CLERMONT LALSINGUE : LE GRAND DEPART DE « LAL ».

Dimanche matin 4 Mars, M. Clermont Lalsingué, 77 ans, originaire de Port-Louis, vivant sur ses terres à Palais Royal aux Abymes, en Guadeloupe, s’en est allé au firmament. Il laissant derrière lui toute une foule de personnes endeuillées de tous âges et toutes origines.

Amoureux et passionné de la culture indienne, celui que tous appelaient affectueusement « Lal » fut un de ces personnages vivants qui ont su vitaliser nos traditions et notre culture, à travers la Guadeloupe et au-delà.

« Lal » s’en va, laissant un grand nombre de pratiquants de l’hindouisme qu’il aura lui-même formés. Un des tous premiers à sortir des CD de chants indiens, son savoir et son aura ont eu une influence certaine sur l’ensemble du monde hindouiste, toutes ethnies confondues, de la Guadeloupe.

« Lal » a œuvré pour le rapprochement de la Guadeloupe avec les pratiquants hindous de la Réunion, et de Trinidad. Il a reçu nombre de chercheurs, artistes et autres visiteurs, par exemple le grand danseur pondichérien Raghunath Manet, qui fut impressionné par son savoir.

C’est donc un dimanche que les Dieux de notre panthéon ont rappelé leur fidèle « Lal »… Signe du karma, peut-être, puisqu’il avait pour habitude de les invoquer ce jour-là…
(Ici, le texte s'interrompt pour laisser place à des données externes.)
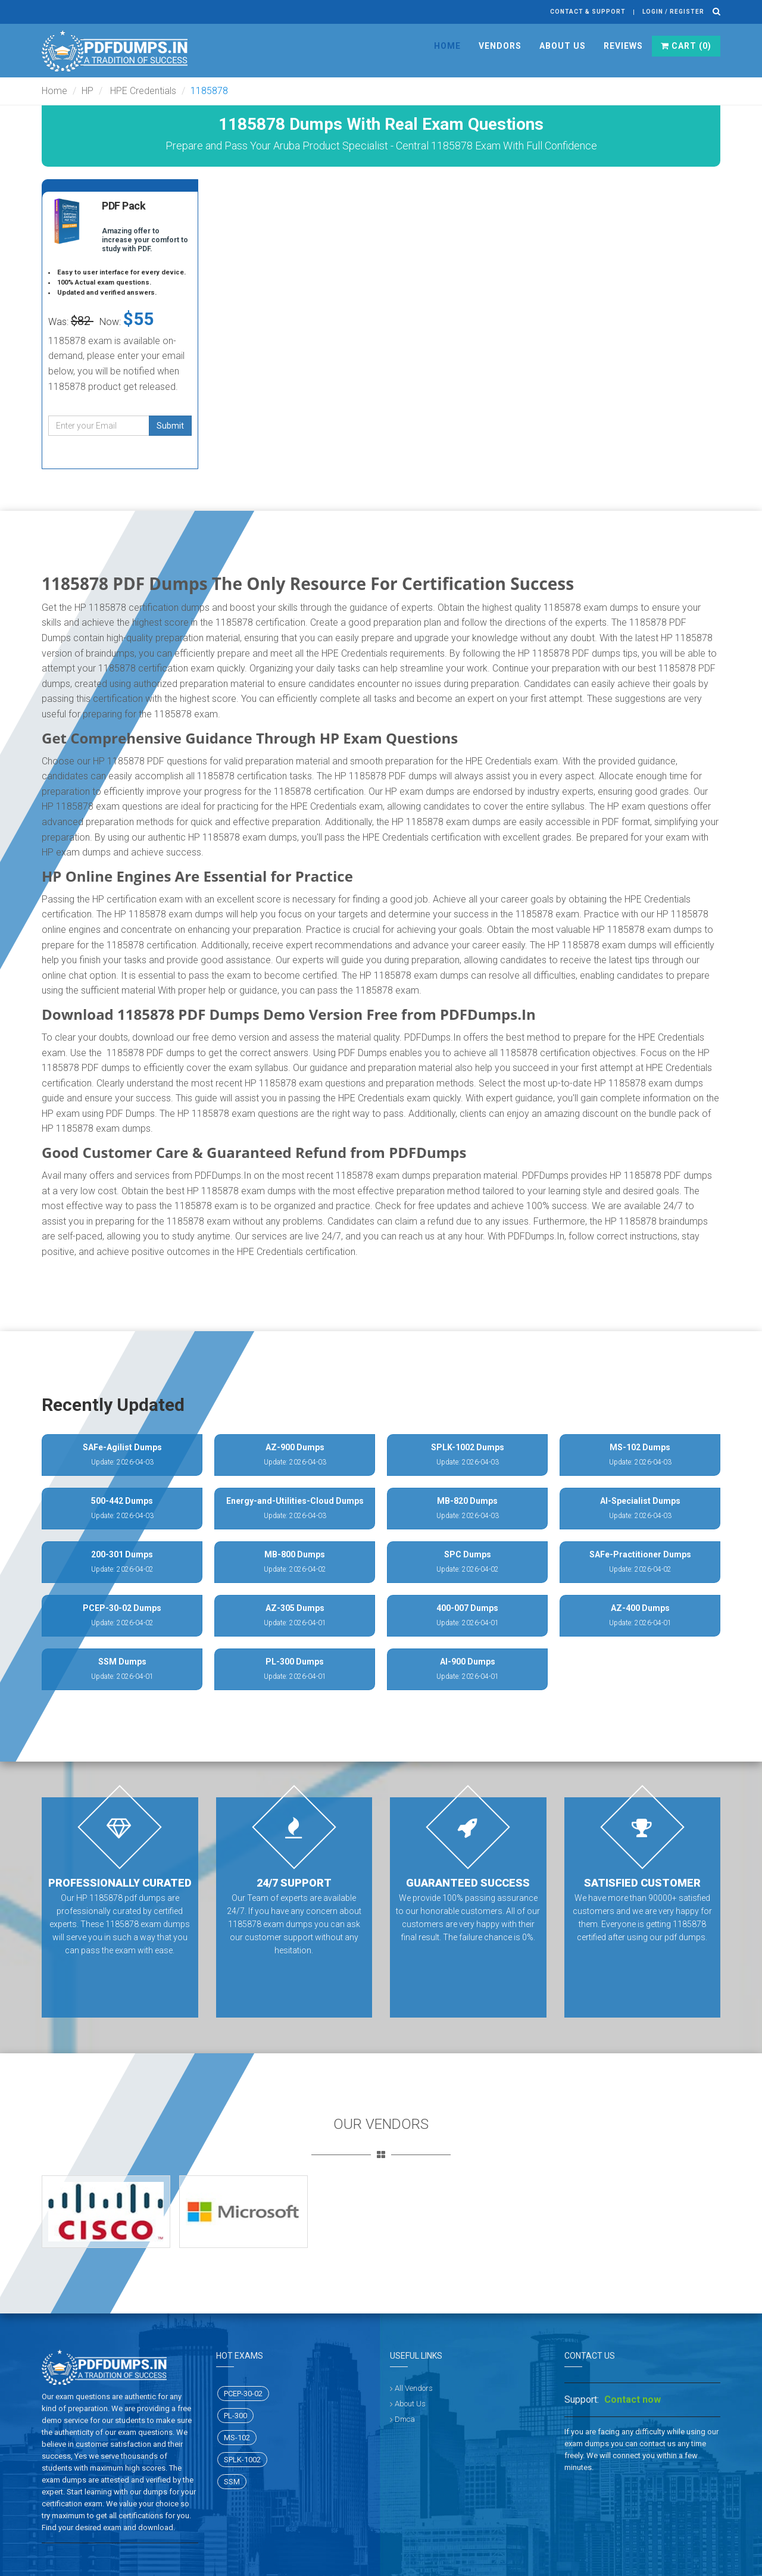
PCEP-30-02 (243, 2393)
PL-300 (235, 2415)
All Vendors (414, 2388)
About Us (562, 46)
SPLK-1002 (242, 2459)
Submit (170, 425)
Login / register (673, 11)
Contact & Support (588, 11)
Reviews (623, 46)
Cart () (686, 46)
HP (87, 90)
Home (447, 46)
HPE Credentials (142, 90)
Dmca (405, 2419)
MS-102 (237, 2437)
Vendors (500, 46)
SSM (232, 2481)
{{Un pan, un noble paon de notre histoire}}

Toujours vêtu avec élégance, souvent de blanc, impeccable, à l’indienne ou à l’euro-guadeloupéenne, portant cravate et turban de Maharadjah, « Lal » ne manquait pas d’impressionner. Quand il marchait, on avait l'impression qu'il flottait dans l'air.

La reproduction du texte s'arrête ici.